----- Study material

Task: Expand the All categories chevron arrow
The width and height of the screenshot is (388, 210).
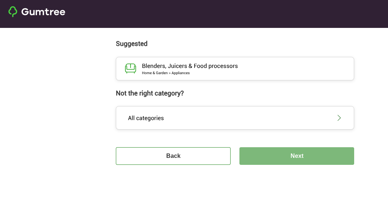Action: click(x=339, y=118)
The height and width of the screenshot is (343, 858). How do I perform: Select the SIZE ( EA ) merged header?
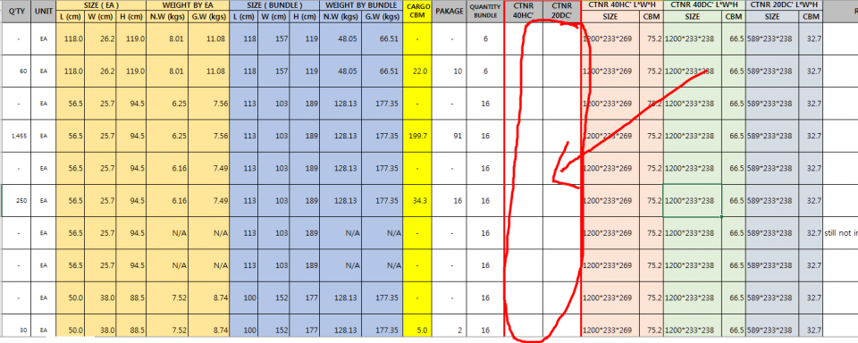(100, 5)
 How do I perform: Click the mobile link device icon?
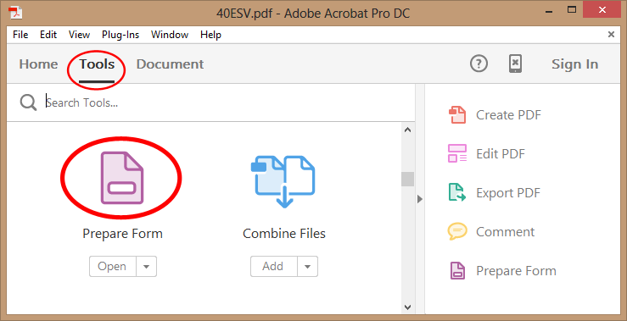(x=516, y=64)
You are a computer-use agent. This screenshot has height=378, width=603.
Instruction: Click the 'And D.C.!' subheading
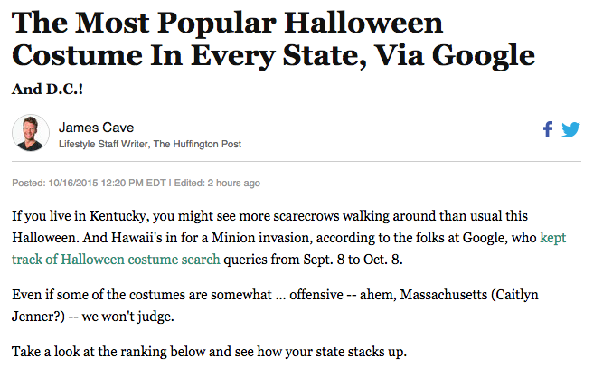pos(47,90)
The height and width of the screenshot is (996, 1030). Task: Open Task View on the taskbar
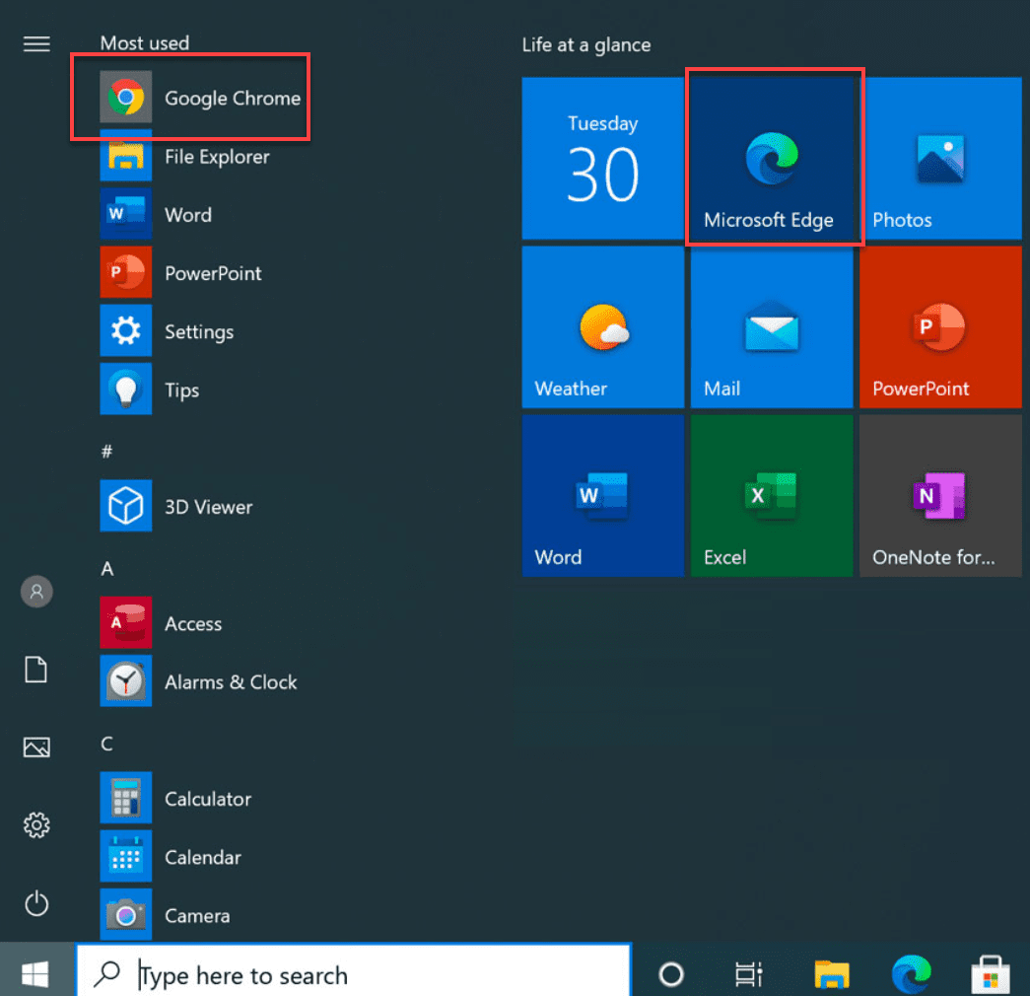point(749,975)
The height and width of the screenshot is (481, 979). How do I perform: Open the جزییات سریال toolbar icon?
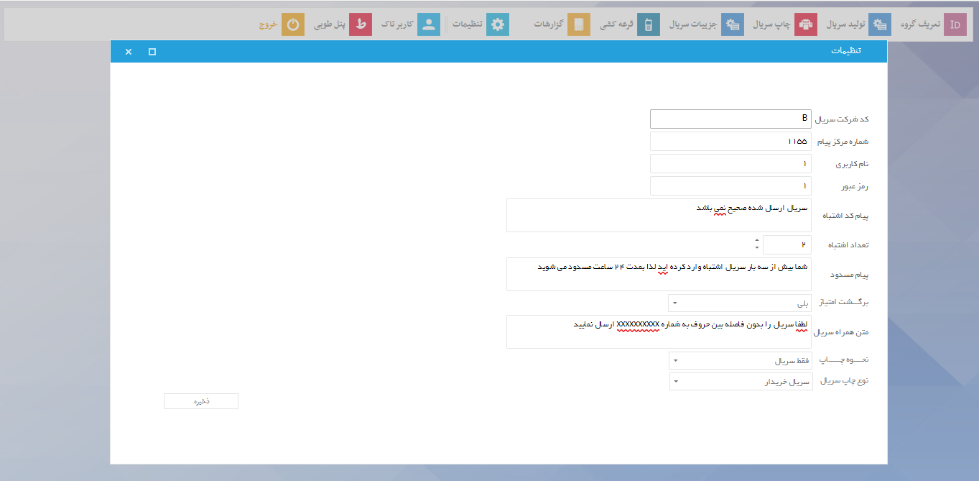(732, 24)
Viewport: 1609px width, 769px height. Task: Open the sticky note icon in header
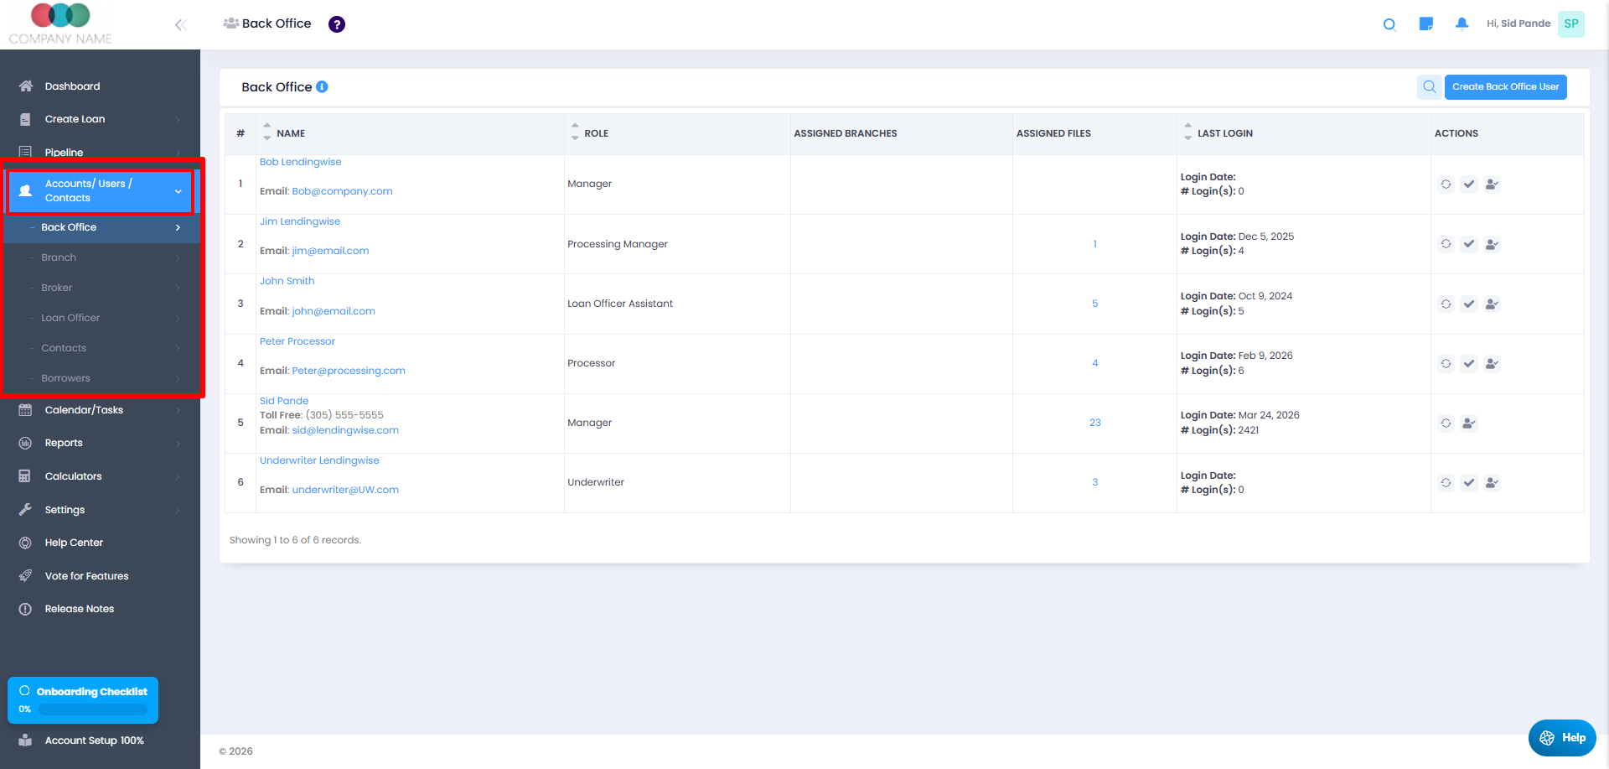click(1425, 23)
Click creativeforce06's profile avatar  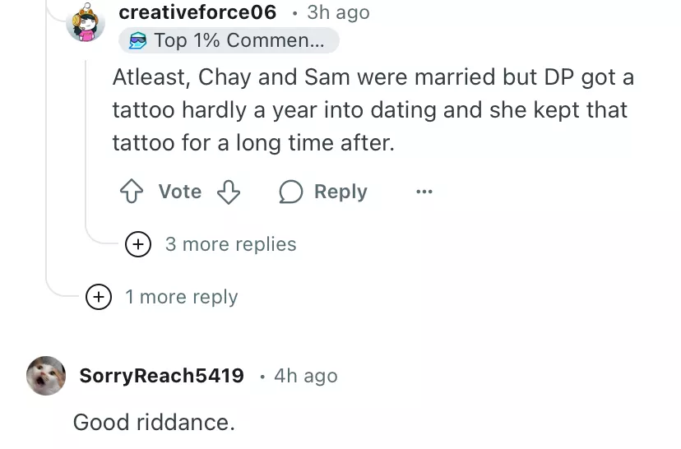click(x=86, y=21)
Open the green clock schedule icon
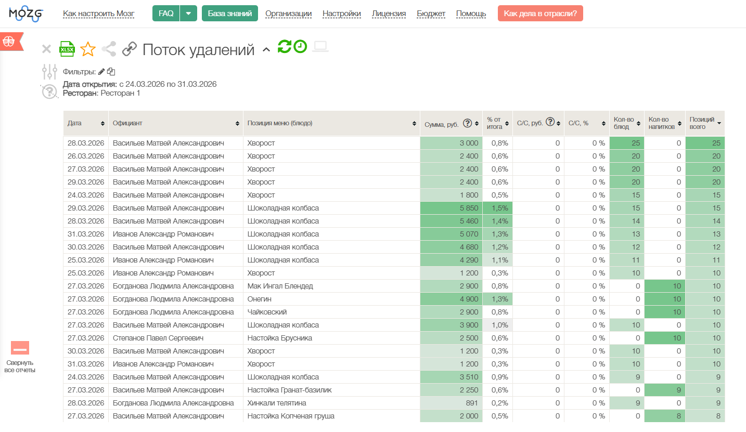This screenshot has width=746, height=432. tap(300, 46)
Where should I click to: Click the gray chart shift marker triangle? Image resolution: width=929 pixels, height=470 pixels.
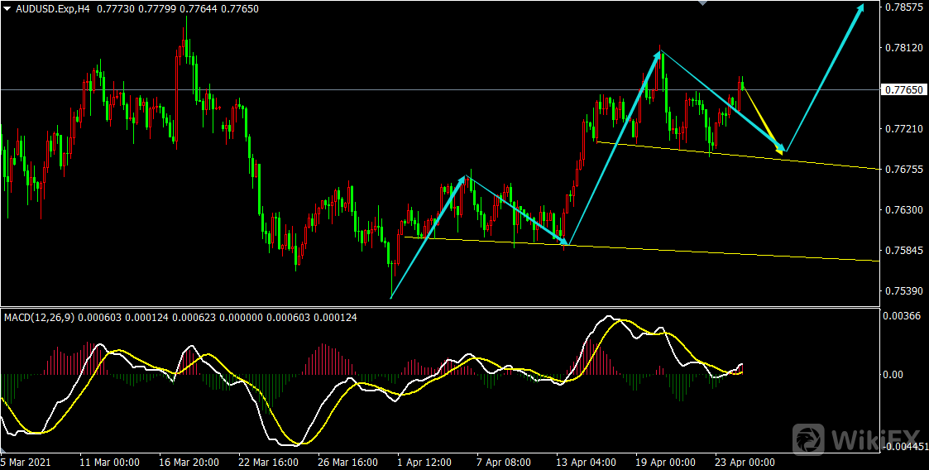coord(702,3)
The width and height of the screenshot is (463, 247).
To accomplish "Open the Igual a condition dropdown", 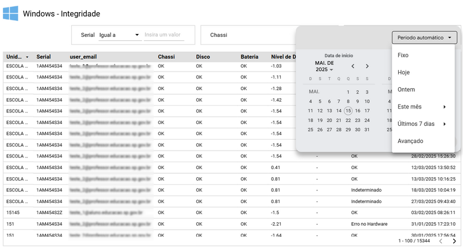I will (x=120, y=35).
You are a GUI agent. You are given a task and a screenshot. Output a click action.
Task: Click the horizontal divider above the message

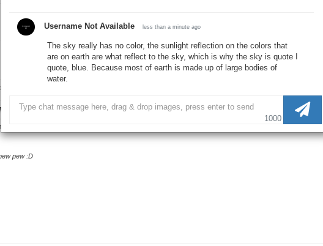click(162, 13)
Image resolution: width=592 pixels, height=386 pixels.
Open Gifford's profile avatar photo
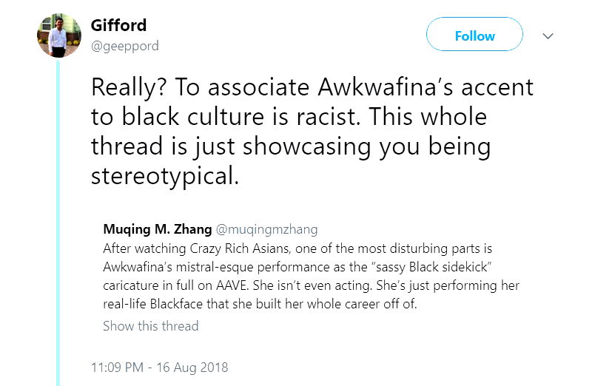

----------

> _Work order_
In the entries above, find each line with the word "agent" and return it.

> _Output for this task_
You are a computer-use agent. This screenshot has height=378, width=603.
You are a GUI agent. You are given a task and a screenshot. Output a click action.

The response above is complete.